The first Sankey diagrams in Lao language I have come across are from a management summary on “Alternative Energy and Energy Conservation in ACMECS countries”. It shows how much biomass from wood industry, rice mills and other sources is available in the People’s Democratic Republic of Laos as rejects, and could potentially be used for generating energy. All values in tons per year for 2004 or 2005, extrapolated to the whole country from 4 to 6 samples.


Wood Industry: pink arrow is for sawdust, dark yellow arrow for woodbits, summing up to roughly 25%


Rice Mills: green arrow is for rice bran, yellow arrow for husks, summing up to 40%


Corncobs: orange arrow (20%) is corncob reject that could potentially be used for energy generation.

Even though I don’t read or write Thai, I love those letters. For those of you who wish to read the summary in English (with only 2 Sankey diagrams), a translation is available. Update Nov 2008: Unfortunately the website http://www.dede-acmecs.com has gone offline

Doing a Google image search on ‘greenhouse effect’ brings up numerous versions of a diagram, that shows solar radiation partially being filtered by the atmosphere, partially hitting earth’s surface. This energy heats the earth, a part is being reflected as infrared radiation, where it is not able to escape fully due to greenhouse gas molecules from man-made emissions’ accumulated in the atmosphere.

While some of these greenhouse effect diagrams use simple arrows, some of them show the energy levels with Sankey-like arrows.

Wikipedia has one of these as an illustration for the article on the greenhouse effect. Originally designed for Global Warming Art it is also available in the Wikimedia Commons in Finnish and in Japanese.

Many of the “normal” diagrams are very appealing, and I especially like the one’s that target at kids or students. However, the diagram using Sankey arrows conveys more information. Check for yourself by comparing the two examples above.

User ‘taqua’ at jfree.org comments on another topic:

there is a fundamental difference between a *chart* and a *graph* or diagram.

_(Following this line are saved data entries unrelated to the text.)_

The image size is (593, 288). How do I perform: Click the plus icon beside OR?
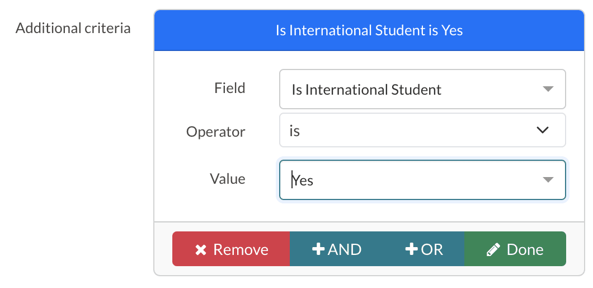411,249
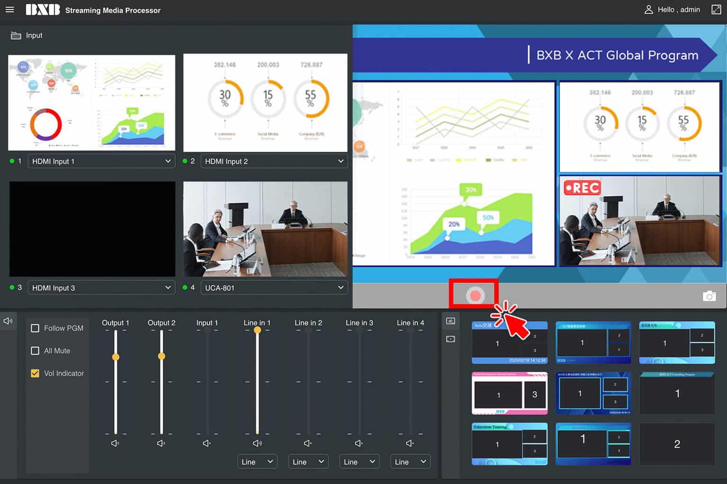The image size is (727, 484).
Task: Enable the Follow PGM checkbox
Action: click(x=35, y=328)
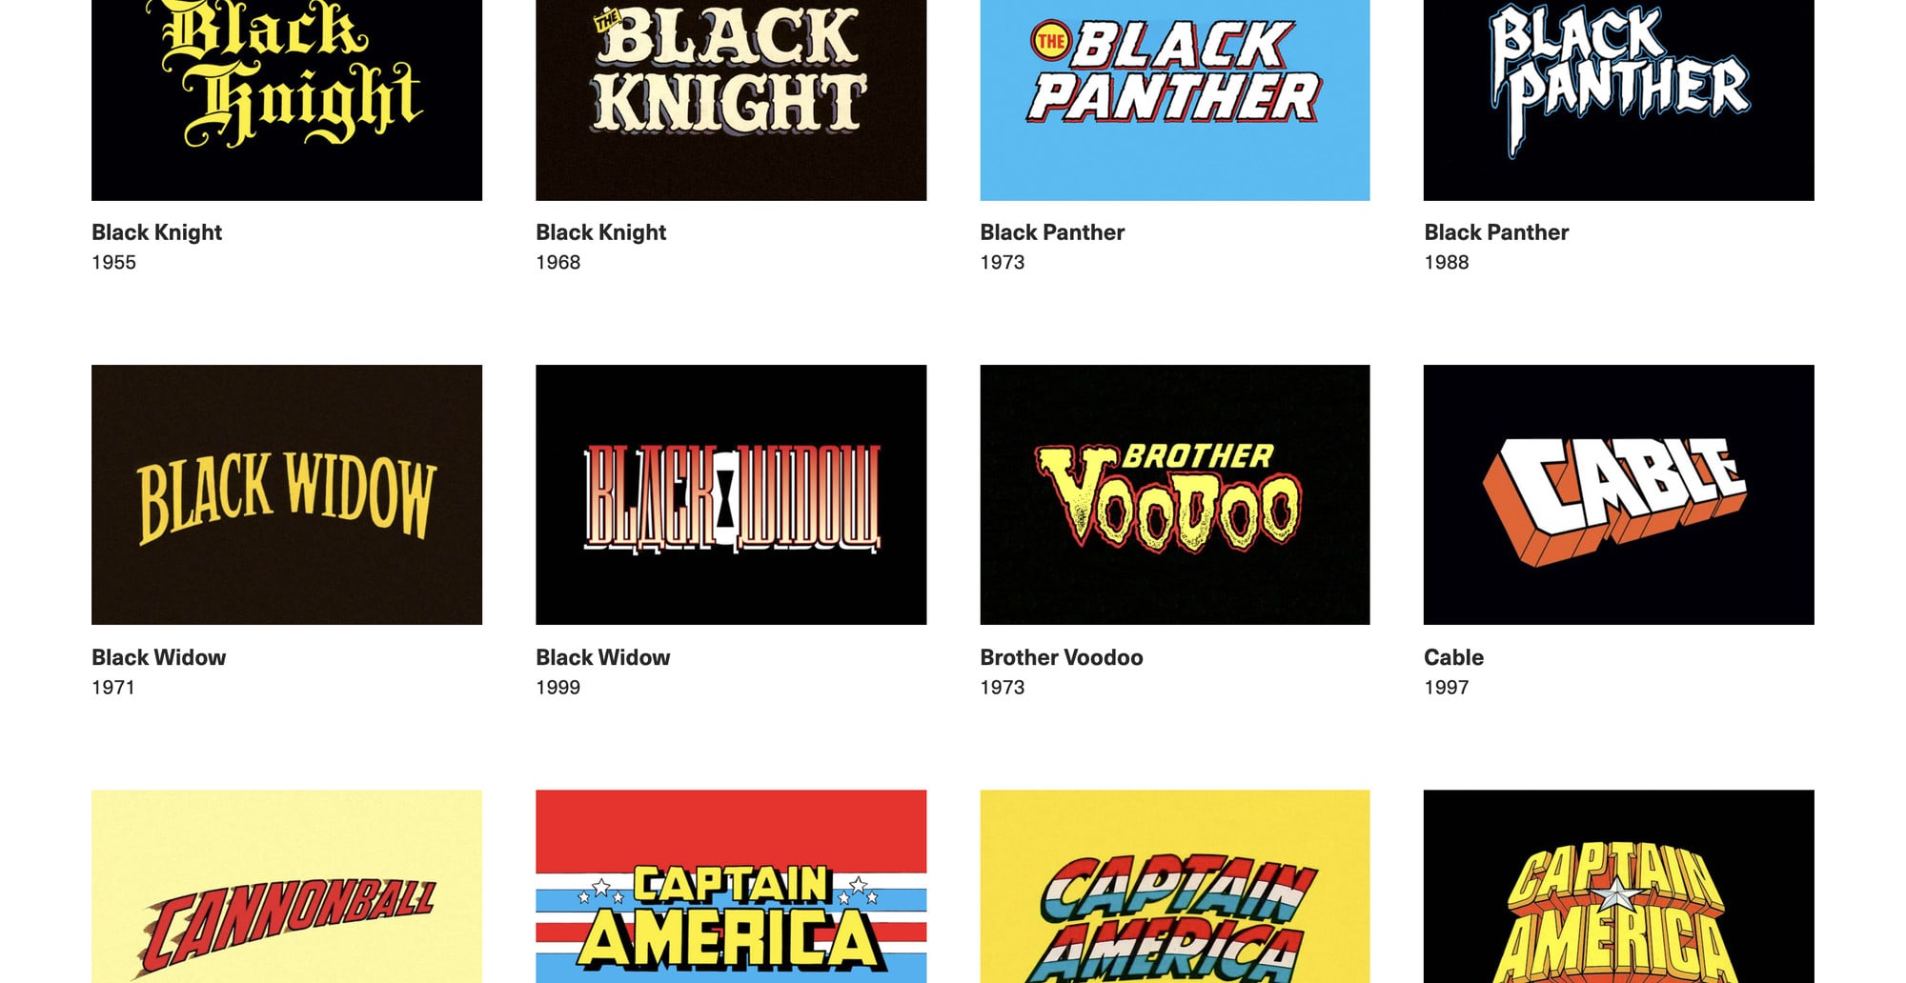
Task: Open the red Cannonball logo thumbnail
Action: tap(287, 886)
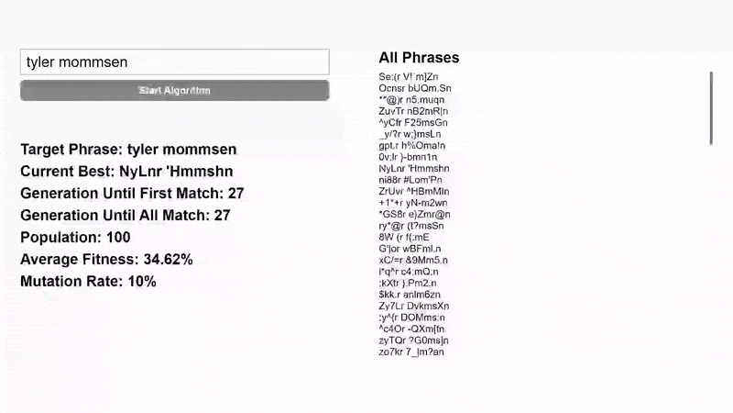This screenshot has height=413, width=733.
Task: Click Generation Until All Match stat
Action: pyautogui.click(x=125, y=216)
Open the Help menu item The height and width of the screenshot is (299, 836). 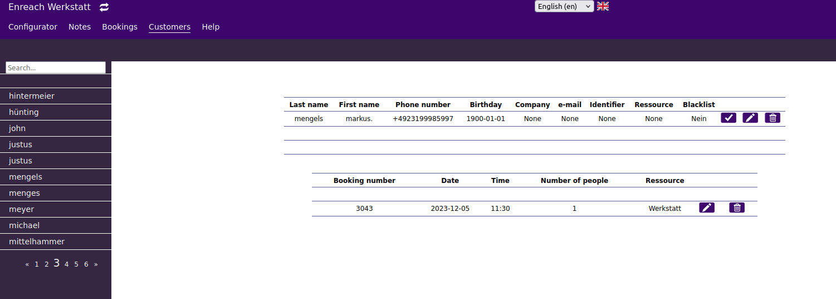click(x=211, y=27)
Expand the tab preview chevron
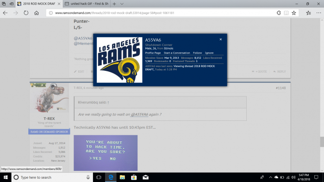 [x=122, y=4]
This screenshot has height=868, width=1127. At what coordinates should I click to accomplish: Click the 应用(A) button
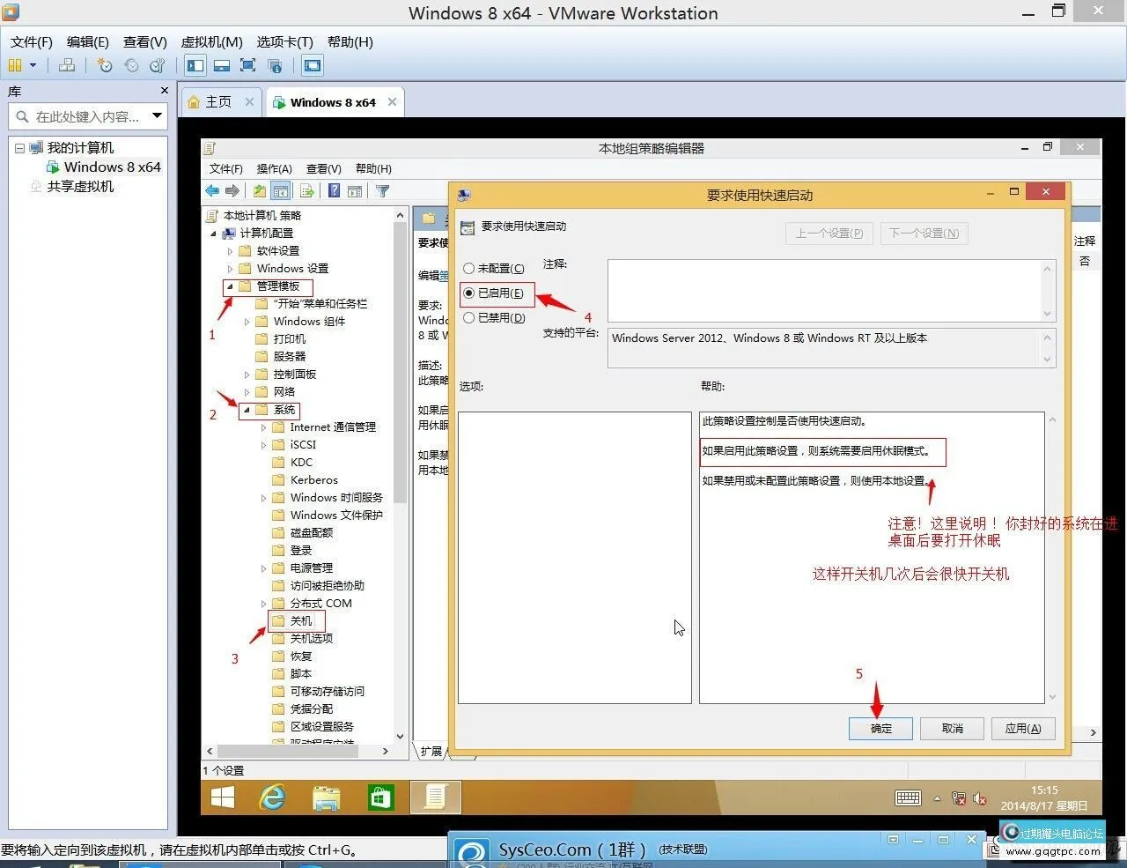click(x=1022, y=729)
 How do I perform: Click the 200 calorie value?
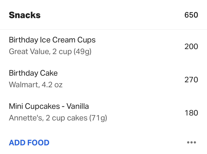point(191,46)
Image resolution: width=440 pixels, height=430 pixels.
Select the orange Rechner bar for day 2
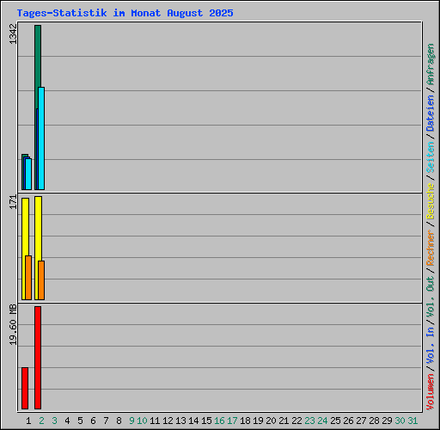41,280
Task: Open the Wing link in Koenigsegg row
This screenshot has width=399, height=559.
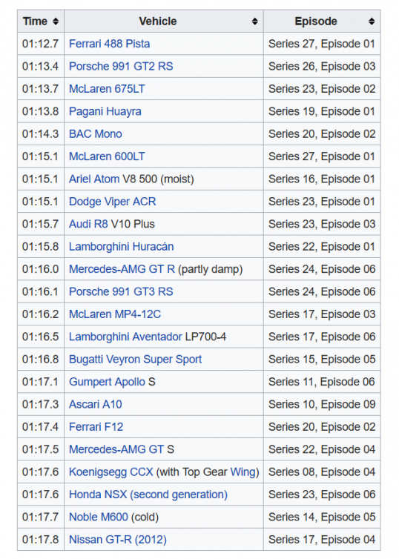Action: tap(243, 472)
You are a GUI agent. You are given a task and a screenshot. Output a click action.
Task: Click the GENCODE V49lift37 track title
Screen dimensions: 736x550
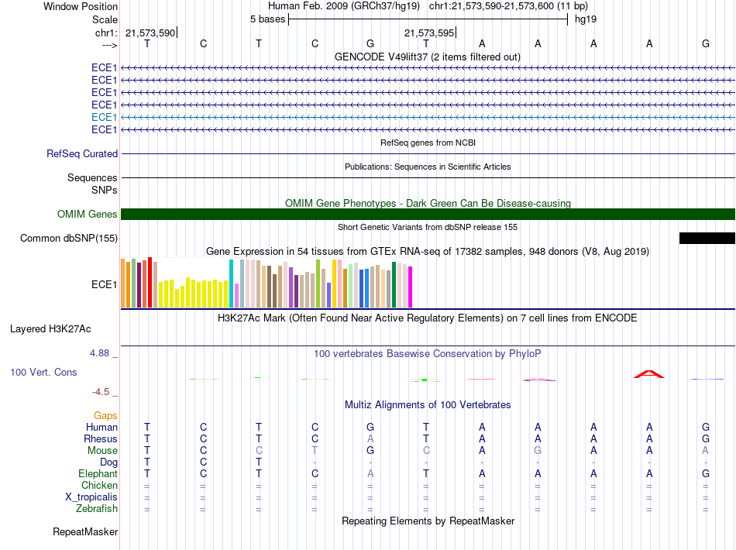(x=428, y=57)
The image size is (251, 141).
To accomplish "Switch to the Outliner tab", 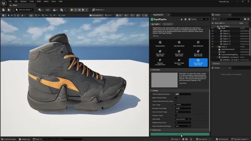I will pyautogui.click(x=217, y=15).
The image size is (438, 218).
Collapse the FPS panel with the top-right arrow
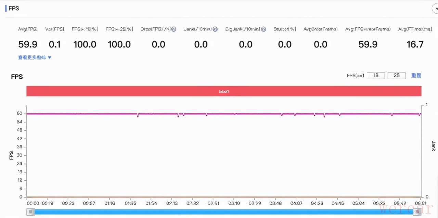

A chart is a map of some data (like a city map, but for mass-data). It is a graphical visualization of tabular data. Charts are used for statistical purposes. Charts may be helpful to make mass data more understandable.

A graph is a graphical representation of a relationship between some objects or concepts. (In other words: A graph is a drawing that explains how something works or behaves.)

It is a common property of human languages, that terms get mixed, so you will find the word ‘chart’ in classical graph types, like ‘flow-chart’. Nonetheless, by sticking to the definitions above, it is easy to see that a flowchart is no chart at all – its a graph.

Taking this into consideration, a Sankey diagram can be considered both, a Sankey chart and a Sankey diagram. The quantities represented by the magnitude of the flow could also be shown as tabular data, the direction of the flow, given by the arrow orientation between two processes indicates a ‘from-to’-relationship.